水素(H)の原子量を1、炭素(C)の原子量を12、酸素(O)の原子量を16とすると、水(H2O)、二酸化炭素(CO2)、メタノール(CH3OH)それぞれ1molの質量は次のようになります。
H2O:分子量18→18g
CO2:分子量44→44g
CH3OH:分子量32→32g
C2H5OH:分子量46→46g
物質1molの体積
1molの物質の気体の体積は、0℃1気圧(標準状態)において22.4Lとなります。
化学反応式
化学反応式は、化学式を用いて化学変化の内容を表したものです。
反応物質の化学式(反応前の物質、反応系)を左辺に、生成物質の化学式(反応後の物質、生成系)を右辺に書き、右向きの矢印(→)で結びます。
左辺と右辺でそれぞれ原子の数が等しくなるように、それぞれの化学式の前に係数をつけます。
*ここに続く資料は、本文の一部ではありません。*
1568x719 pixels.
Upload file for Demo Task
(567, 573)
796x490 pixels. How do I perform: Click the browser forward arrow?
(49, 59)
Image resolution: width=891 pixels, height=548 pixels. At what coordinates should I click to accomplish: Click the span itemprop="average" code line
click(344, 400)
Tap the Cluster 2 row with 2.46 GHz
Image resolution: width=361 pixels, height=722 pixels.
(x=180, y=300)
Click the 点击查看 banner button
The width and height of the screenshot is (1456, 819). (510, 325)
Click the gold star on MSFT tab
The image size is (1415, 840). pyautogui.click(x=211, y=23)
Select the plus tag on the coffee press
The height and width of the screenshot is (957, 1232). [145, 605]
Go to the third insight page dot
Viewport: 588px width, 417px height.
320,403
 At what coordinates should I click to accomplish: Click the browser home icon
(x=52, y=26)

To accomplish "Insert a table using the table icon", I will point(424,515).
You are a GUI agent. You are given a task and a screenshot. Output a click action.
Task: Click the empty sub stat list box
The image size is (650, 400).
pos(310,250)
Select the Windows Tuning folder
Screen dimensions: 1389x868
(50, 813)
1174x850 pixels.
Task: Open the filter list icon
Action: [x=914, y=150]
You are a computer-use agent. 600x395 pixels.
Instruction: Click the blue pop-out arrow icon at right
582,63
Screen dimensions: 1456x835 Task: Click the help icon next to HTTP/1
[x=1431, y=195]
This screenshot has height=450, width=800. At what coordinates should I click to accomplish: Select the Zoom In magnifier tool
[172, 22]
係数はもっとも簡単な整数比になるようにし、係数が1の場合は表示しません。
メタノールの燃焼
2CH3OH+3O2→2CO2+4H2O
危険物乙4試験での化学反応式
危険物乙4試験では、簡単な有機化合物の燃焼についてのものが出題されます。
例えば、
- 化学反応式の係数
- 反応物質がnグラムのときの反応物質の質量
- 反応物質nグラムを完全燃焼させるために必要な酸素量
を問うもの等が出されます。
完全燃焼の化学反応式の作り方
メタノールを例にして、完全燃焼時の化学反応式をつくっていきます。
(1)化学反応式の反応物質と生成物質を定めます
メタノールは、十分な酸素の存在下で完全燃焼すると二酸化炭素と水になります。
反応物質:CH3OH、O2
生成物質:CO2、H2O
(a)CH3OH+(b)O2→(c)CO2+(d)H2O
:まだ係数は定まりません。
(2)それぞれの係数を定めます
左辺と右辺でそれぞれ原子の数が等しくなるように係数を定めます。
炭素(C)に着目
炭素(C)は右辺ではCH3OH、右辺ではCO2にしかありません。
CH3OHには炭素は1つ、CO2には炭素は1つです。
したがって、(a)×1=(c)×1となります。
水素(H)に着目
水素(H)は右辺ではCH3OH、右辺ではH2Oにしかありません。
CH3OHには水素は4つ、H2Oには水素は2つです。
したがって、(a)×4=(d)×2となります。
ここまでで(a):(c):(d)=1:1:2 …(※)になることがわかります。
酸素(O)に着目
係数の比から、連立方程式を解く方法もあります。
((a)×1+(b)×2=(c)×2+(d)×1)
しかし、試験では(※)の係数の比を使って酸素(O)の数を数えてしまう方法がいいでしょう。
(a)、(c)、(d)にそれぞれ1、1、2をおくと
CH3OH+(b)O2→CO2+2H2O
となります。ここで右辺と左辺の酸素数を数えると、
左辺 :1+(b)×2
右辺 :1×2+2×1=4
左辺=右辺なので(b)×2=3、(b)=3/2となります。
したがって、(a):(b):(c):(d)=1:3/2:1:2となります。
係数はもっとも簡単な整数比になるようにするので、すべてを2倍にして、
(a):(b):(c):(d)=2:3:2:4
とします。
(3)化学反応式の完成
上記のように定まった係数を使い、化学反応式は
2CH3OH+3O2→2CO2+4H2O
となります。
危険物乙4試験では化学反応式を丸暗記する必要はありません。
エタノール(C2H5OH)もメタン(CH4)もベンゼン(C6H6)も、同様にして化学反応式をつくることができます。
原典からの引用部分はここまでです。